> **ABOUT THIS EXERCISE**
Taking the entries below, transcribe only the lines starting with the one with "Where should I click to: Click the Add" and going on through the one with "Screen dimensions: 2088x667", exactly as written, without the pictures.

Stored data
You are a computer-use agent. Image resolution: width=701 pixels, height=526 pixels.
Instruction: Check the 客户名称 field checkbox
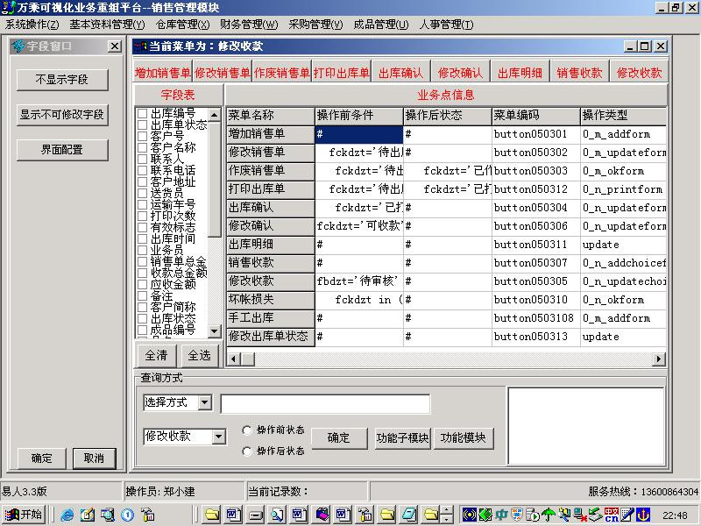143,147
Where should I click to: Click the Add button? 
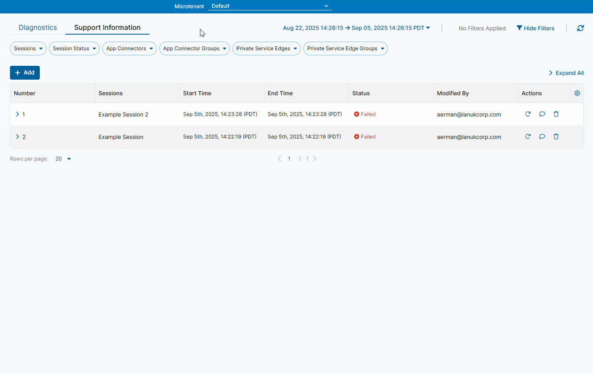(x=25, y=73)
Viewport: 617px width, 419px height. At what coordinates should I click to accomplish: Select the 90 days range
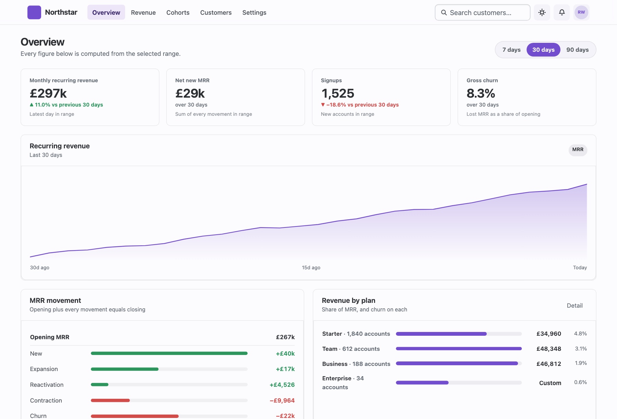tap(577, 50)
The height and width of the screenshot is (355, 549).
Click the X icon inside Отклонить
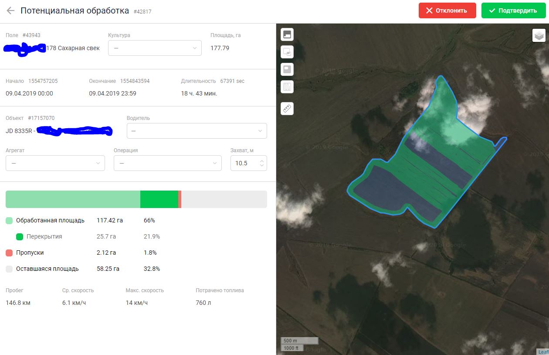click(x=429, y=11)
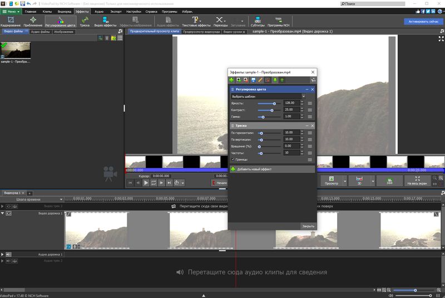Select the Приближение zoom effect icon
Viewport: 445px width, 298px height.
pos(33,21)
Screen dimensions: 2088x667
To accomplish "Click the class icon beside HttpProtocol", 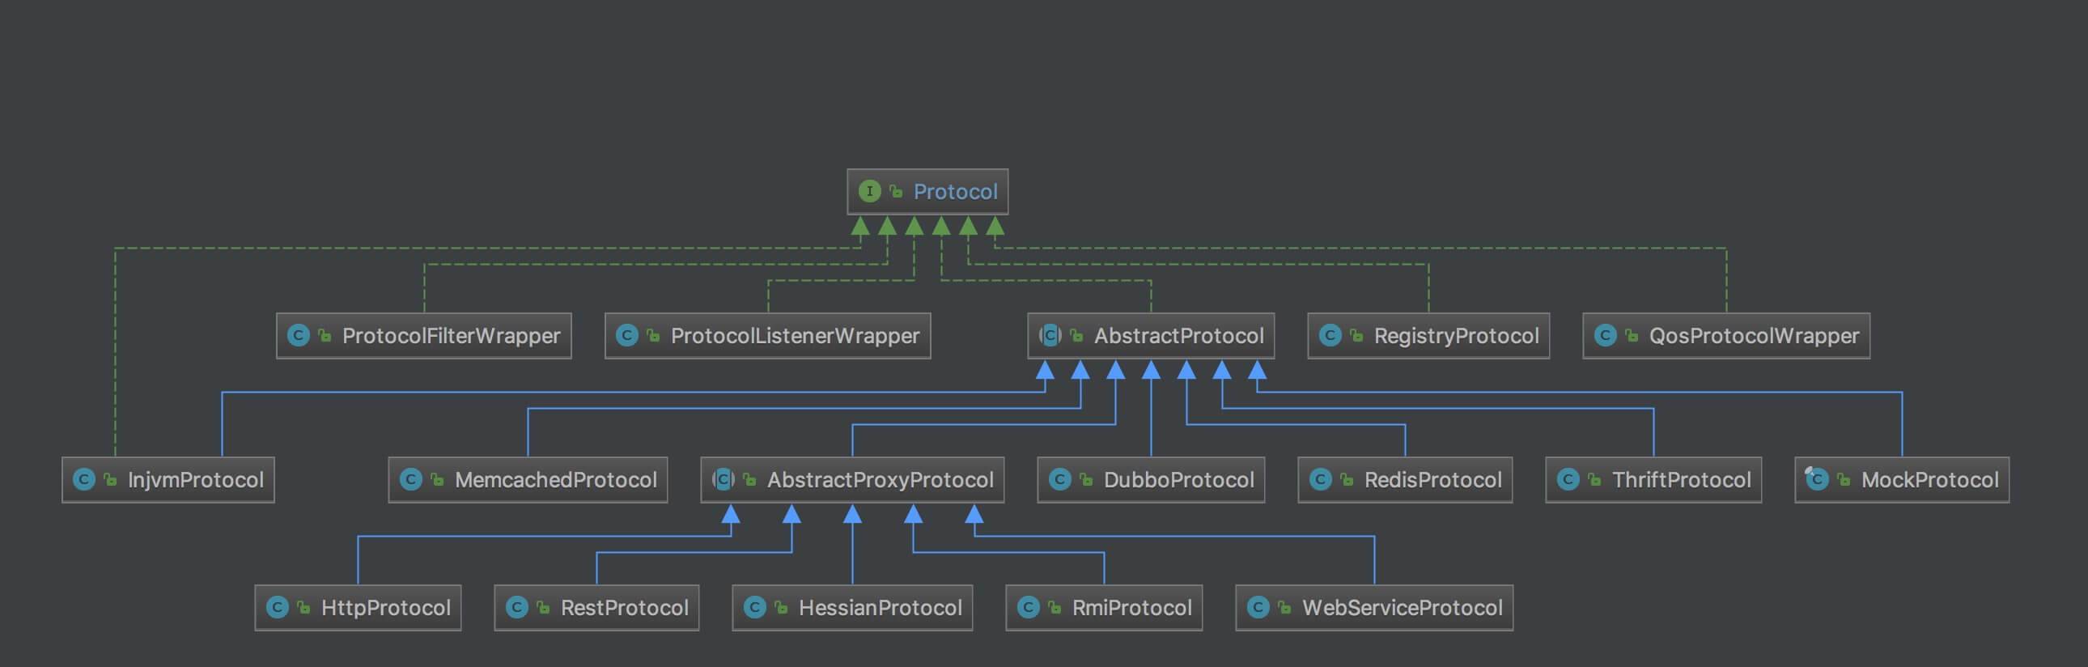I will (x=277, y=608).
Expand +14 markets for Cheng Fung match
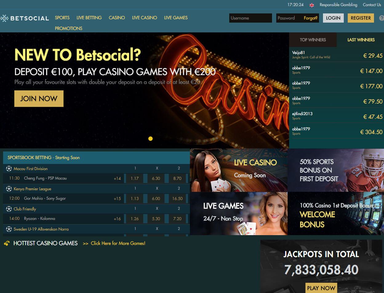The image size is (384, 293). (x=117, y=178)
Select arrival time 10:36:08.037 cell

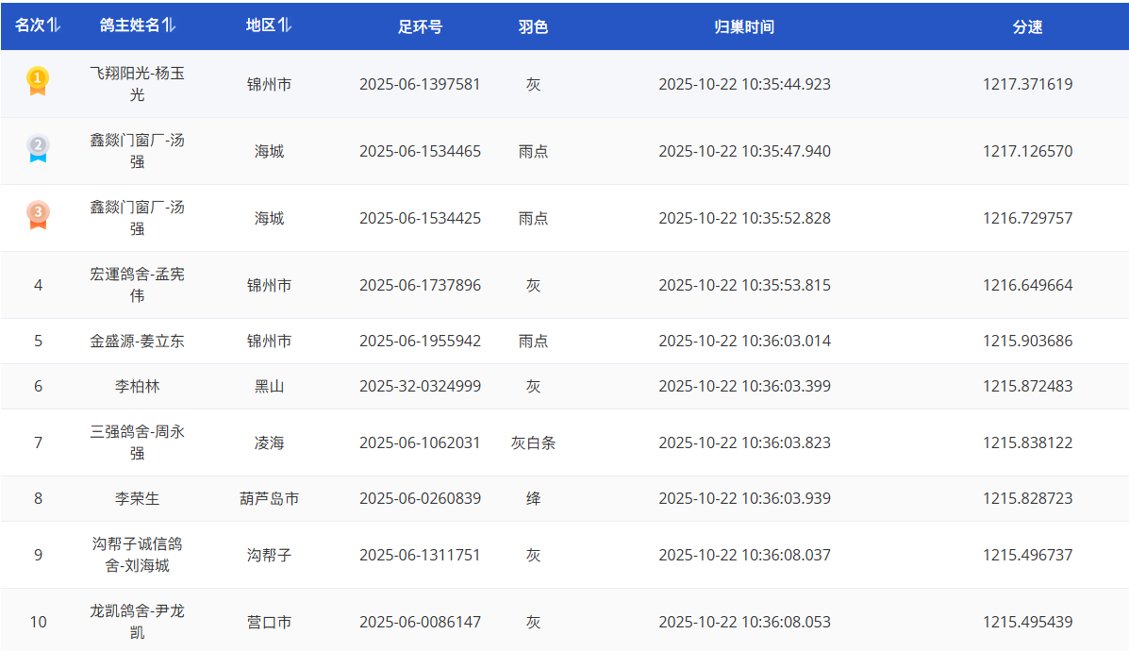[x=744, y=555]
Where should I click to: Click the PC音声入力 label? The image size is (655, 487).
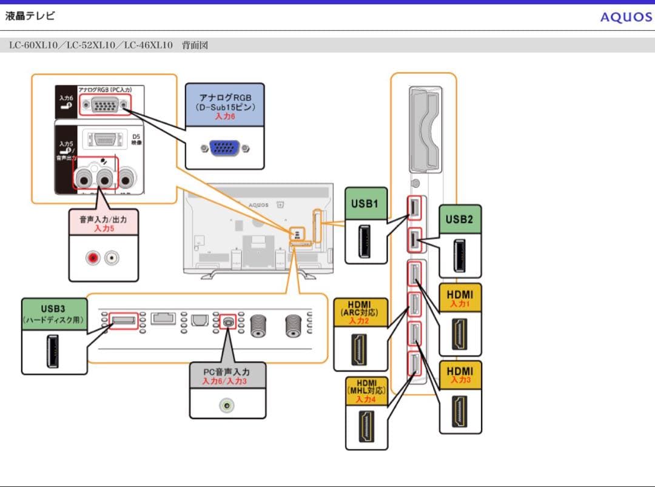coord(227,376)
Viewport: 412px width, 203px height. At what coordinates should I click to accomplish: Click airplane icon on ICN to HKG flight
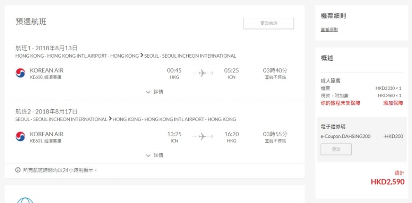(x=202, y=137)
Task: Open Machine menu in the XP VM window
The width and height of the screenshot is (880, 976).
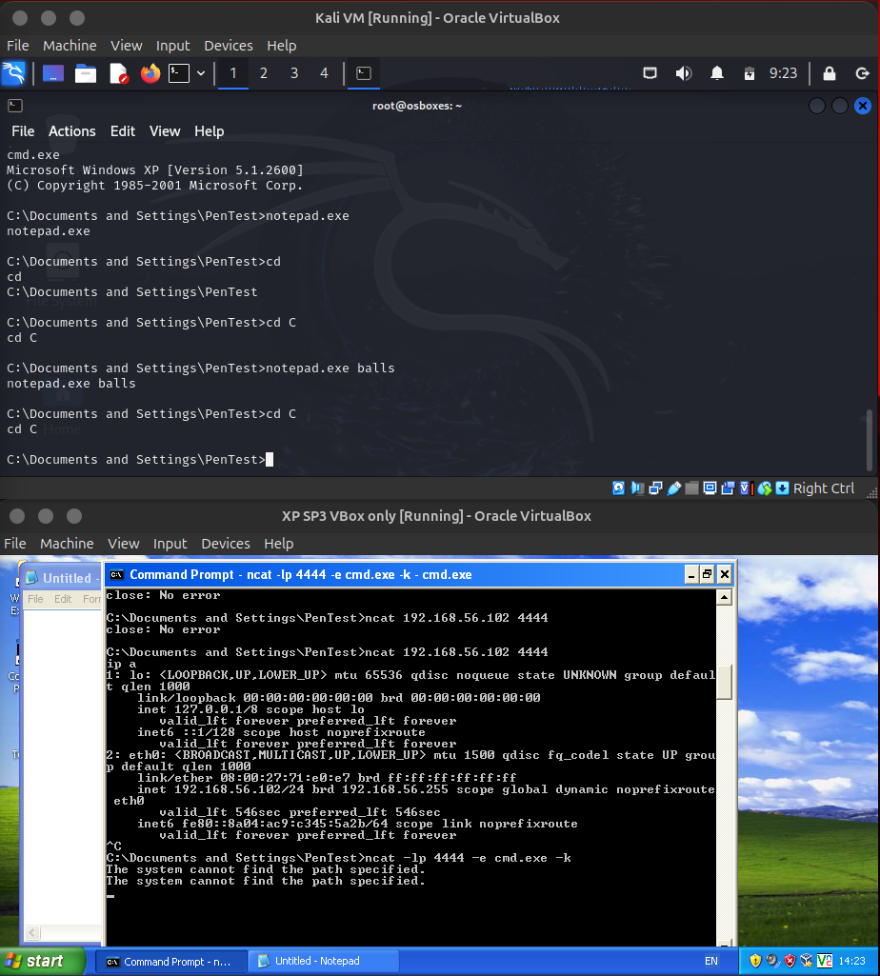Action: coord(67,544)
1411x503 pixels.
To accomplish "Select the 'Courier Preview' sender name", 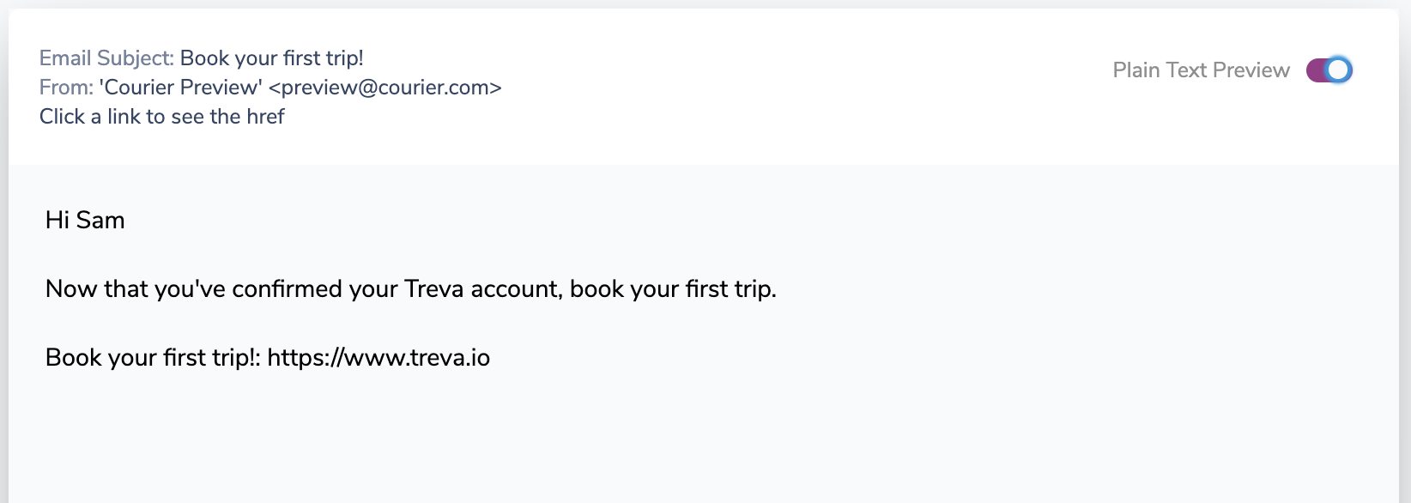I will tap(180, 88).
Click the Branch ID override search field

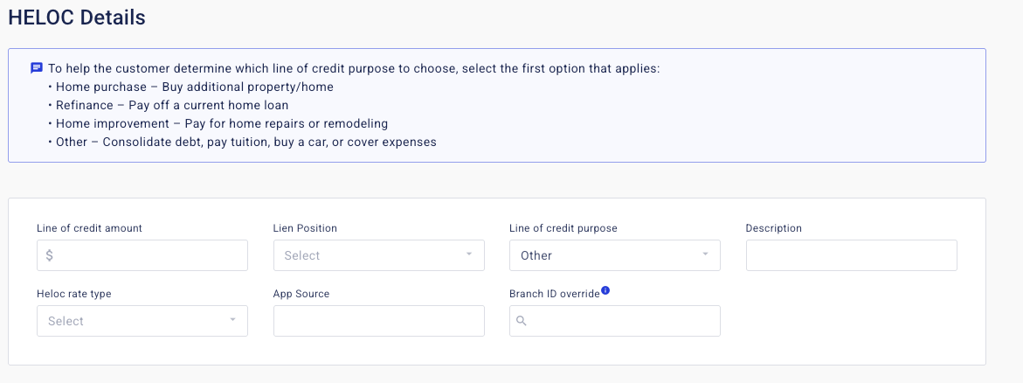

> **THE COMPLETED TASK**
Where should I click to: Click the Add button? 
(x=25, y=73)
Viewport: 617px width, 419px height. At what coordinates should I click to accomplish: Select the 90 days range
tap(577, 50)
The height and width of the screenshot is (355, 549).
Click the X icon inside Отклонить
click(x=429, y=11)
Select the Приближение zoom effect icon
Viewport: 445px width, 298px height.
pos(33,21)
Screen dimensions: 2088x667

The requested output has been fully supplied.